Donc on voit très bien l’horreur de ce changement de ce chemin, de cette voie royale, annoncé par la rupture Nietzsche/Wagner et sur le terrain, concrètement joué par les acteurs, par Cage.
Dernièrement, Marc Hérouet m’a entraîné à la répétition d’un jeune compositeur, Dusapin... français, organisé pour le public avec un quatuor etc., cela a duré une heure et le compositeur était simplement cent pour cent wagnérien.
Pas seulement parce que l’on voyait la filiation avec Debussy, et là c’est clair, avec Bartók, et que l’œuvre était extrêmement valable dans cette direction mais son comportement vis-à-vis du quatuor qui allait l’exécuter et vis-à-vis du public c’était la prise de pouvoir totale de la moindre sonorité, de la moindre raison d’être de telle ou telle note : "non, arrêtez ce n’est pas le vibrato, là vous ne faites pas de vibrato, vous faites simplement comme..."

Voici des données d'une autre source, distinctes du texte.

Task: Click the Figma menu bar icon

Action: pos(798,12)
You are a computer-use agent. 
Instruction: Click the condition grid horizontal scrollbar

C’est à dire qu’il poursuivait tranquillement - et je ne vois pas comment on pourrait lui reprocher - une des grandes voies royales de la musique qui fait encore vivre les salles de concert, les opéras, Ars Musica, les festivals de musique contemporaine... parce qu’il n’y a pas un festival de musique contemporaine qui a pu savoir comment on allait, à partir du moment où on fait entrer la rue, continuer à faire payer les gens pour assister à des sonorités que l’on peut aller avoir dans un café...
Donc ce que je veux dire c’est que la rupture au niveau de ce que toutes les civilisations ont appelé musique et qui est extrêmement défini, parce qu’il est évident que pour Court, Cage n’est pas de la musique... et il a entièrement raison.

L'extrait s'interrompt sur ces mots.